BEGIN Passage given

Help needed with date compare

Hello,

I have this unix script which selects rows from DB where current time is greater than expired time (column). So this will give all the records that are expired 1 day ago, 2 days ago, 3 days ago, etc.. I need help modifying in such that it should give records that are only expired 1 day ago (24-hour period)

#-------------------------------------------------------------
# Log into database and execute stored procedure
#-------------------------------------------------------------
sqlplus -S myLogin/myPwd@myServer >> /tmp/myLogFile << EOF
    whenever sqlerror exit 1
    set echo off
    set pagesize 0
    set feedback off
    set trimout on
    set trimspool on
    set heading off
    SPOOL /tmp/myExpiredList
select my_id, my_expr_tmstp from MY_SCHEMA.MY_TABLE where current_timestamp > my_expr_tmstp ;                                                    
SPOOL OFF
EOF

Thanks in advance - jak

How about using sysdate?

where current_timestamp > sysdate - 1;

Hi Yoda,

I need to compare current time against the column my_expr_tmstp

Hi, if you want only the records with my_expr_tmstp in the previous day change the script in this way:

select my_id, my_expr_tmstp from MY_SCHEMA.MY_TABLE 
where my_expr_tmstp = trunc(current_timestamp)-1 ;       

I have done this long time back (probably 3 years now). I have almost forgotten syntax for each and everything.

with your sql statement from which you are generating a logfile in tmp directory. you can for surely save the result on another file. (don't know the syntax).

Then just put a normal command of date (take time out) and verify.. (by using awk / sed cut only the time column.

Not sure if this was helpful,

Thanks franz - i will test it out

END Passage given
BEGIN Raw data

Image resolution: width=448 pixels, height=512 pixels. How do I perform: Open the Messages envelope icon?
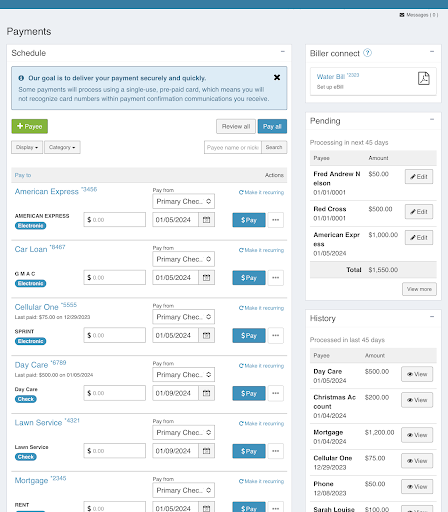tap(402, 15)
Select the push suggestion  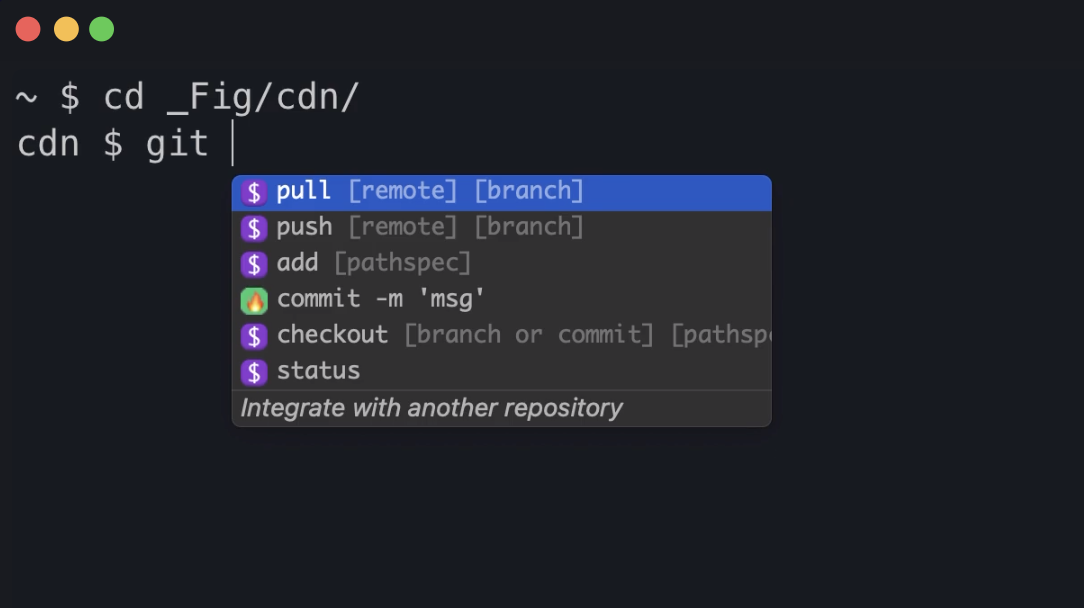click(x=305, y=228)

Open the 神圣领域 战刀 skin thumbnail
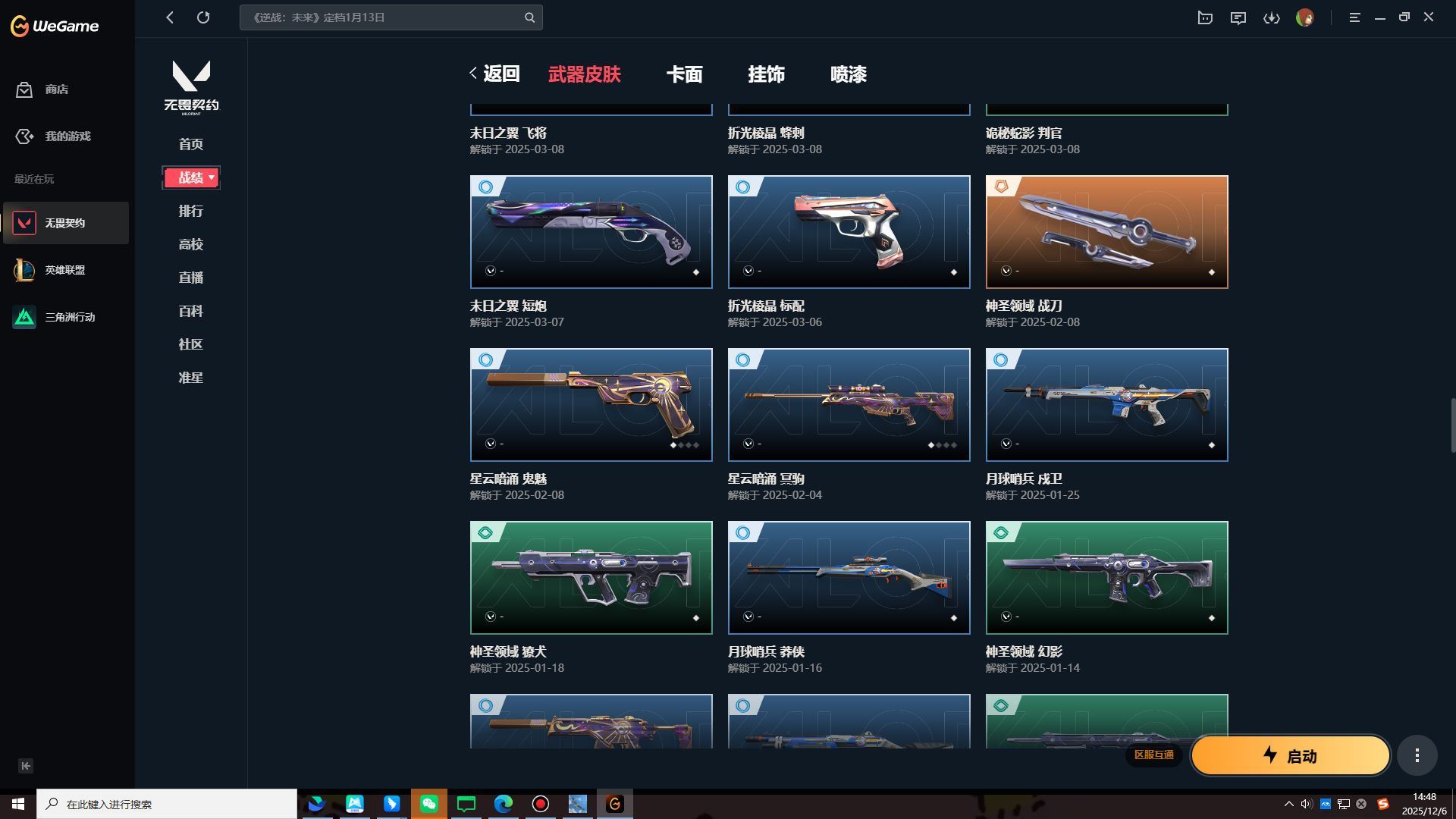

END Raw data

» **Set tasks**
**A.** In the date-compare thread, to which file does the script's SPOOL command send the query results?
**B.** Duplicate everything in the date-compare thread from "I need to compare" down to "each and everything.".

» **Per-task outputs**
**A.** /tmp/myExpiredList

**B.**
I need to compare current time against the column my_expr_tmstp

Hi, if you want only the records with my_expr_tmstp in the previous day change the script in this way:

select my_id, my_expr_tmstp from MY_SCHEMA.MY_TABLE 
where my_expr_tmstp = trunc(current_timestamp)-1 ;       

I have done this long time back (probably 3 years now). I have almost forgotten syntax for each and everything.